If you only put it on for special occasions, do not be surprised if your relationship with the potential employer, client, or customer is limited to one special occasion.

It is not enough to make good appearance a staple of your job interviews or client calls...you need to make it a habit.

Next, mistake, guaranteed to make a bad impression: badmouthing other people. It could be your ex-boss, your colleagues, associates, or partners. Or it could include your spouse, children, and neighbors.

People do this because they believe that making someone else look bad makes them look good. It doesn't.

Or else, they may have gone to a fancy college where critical theory convinced them that finding fault is a sign of superior intelligence. It isn't.

A habit of badmouthing means that you are not a team player and that you will spend your time disrupting disrupting whatever group you find yourself in.

The last mistake, for today, is revealing too much personal information. It could be in a first interview, a first client, call, or a meeting with new associates. It could also-- God forbid!-- by on your blog.

The therapy culture might have told you that true communication involves expressing your feelings openly and honestly. The trouble is: this makes you look unprofessional. It makes you look like you are easily distracted from the task at hand.

Moral exhibitionism may be legal tender in your therapist's office, but that is because therapists have been trained to overcome their normal human tendencies to reciprocate. Anyone else will take your indiscreet disclosures as a demand to do the same.

If you picked up this character flaw in your therapist's office, make sure you leave it there. But not before asking why he or she has been encouraging you to develop bad habits.

Saturday, May 3, 2008

Don't Sell Yourself. Buy them.

If you are going on a job interview, the rule to follow is: Don't sell yourself. Buy them.

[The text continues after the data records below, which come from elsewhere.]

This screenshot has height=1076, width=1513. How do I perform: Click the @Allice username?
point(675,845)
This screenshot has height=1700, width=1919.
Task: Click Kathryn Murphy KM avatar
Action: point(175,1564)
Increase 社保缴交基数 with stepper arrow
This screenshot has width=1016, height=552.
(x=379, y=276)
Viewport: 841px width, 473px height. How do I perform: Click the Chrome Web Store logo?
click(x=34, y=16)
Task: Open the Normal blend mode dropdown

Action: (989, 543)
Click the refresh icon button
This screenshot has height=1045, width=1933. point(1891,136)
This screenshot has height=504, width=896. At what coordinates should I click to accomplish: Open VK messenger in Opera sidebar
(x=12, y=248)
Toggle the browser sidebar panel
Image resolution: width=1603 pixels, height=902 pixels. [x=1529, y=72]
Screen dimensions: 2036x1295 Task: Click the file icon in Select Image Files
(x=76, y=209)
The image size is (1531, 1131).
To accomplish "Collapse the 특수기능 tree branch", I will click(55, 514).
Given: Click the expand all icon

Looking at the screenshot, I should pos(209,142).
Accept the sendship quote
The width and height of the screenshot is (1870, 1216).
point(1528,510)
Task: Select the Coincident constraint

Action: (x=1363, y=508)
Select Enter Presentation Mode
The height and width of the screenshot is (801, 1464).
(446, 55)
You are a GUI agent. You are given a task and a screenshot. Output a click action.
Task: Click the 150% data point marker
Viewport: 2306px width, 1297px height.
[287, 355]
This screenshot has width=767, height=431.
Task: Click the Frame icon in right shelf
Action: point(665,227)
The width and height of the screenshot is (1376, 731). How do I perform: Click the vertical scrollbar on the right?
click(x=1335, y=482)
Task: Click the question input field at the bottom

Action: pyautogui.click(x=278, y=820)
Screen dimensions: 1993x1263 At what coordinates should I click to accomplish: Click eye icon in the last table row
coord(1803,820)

If you focus on telling them how wonderful you are and what great things you can do for them, this implies a criticism of their work... as though they are seriously in need of your services.

If they ask about prior performance, resist the temptation to tell them how great you were. Try to find a way to show them what you have contributed. Bring in a notebook filled with evidence. Always let your work speak for you.

You should focus on how much you admire their organization and how much you would be honored to work with them. If they have been having problems, try a no-fault approach... shift the blame to the business climate, high taxes and regulations. If they ask how you might improve things, have a couple of proposals at the ready.

Buying them begins with extensive research into their business, the market conditions they are facing, their policies, and their programs. Do not, however, act like you know it all already.

When the time comes for you to ask questions, use the occasion to demonstrate your respect for them, for the challenges they face, and the creative ways they have dealt with them.

Certainly, do not imagine that the job is beneath you and that you are doing them a large favor by working for them. That is the road to chronic unemployment.

Buying them also means respecting their culture, showing good manners, and practicing decorum. You know already that you do this by proper dress, good grooming, and punctuality. If they keep you waiting, say nothing about it. If you react as though you have been disrespected, the interview will be over before it has begun.

Getting a job has little to do with how badly you want the job. It is not about wishing, hoping, and praying for it. If you say that you really want the job, you will look desperate.

The best way to show that you really want the job is to come in prepared for it. That means you have put in the time and the effort to demonstrate your control of the information that will be in play in the interview. Hard work will take you much further than wishing.

If you have not fully prepared for the interview you will sound rehearsed, as though you are running through your talking points. No one likes being talked at.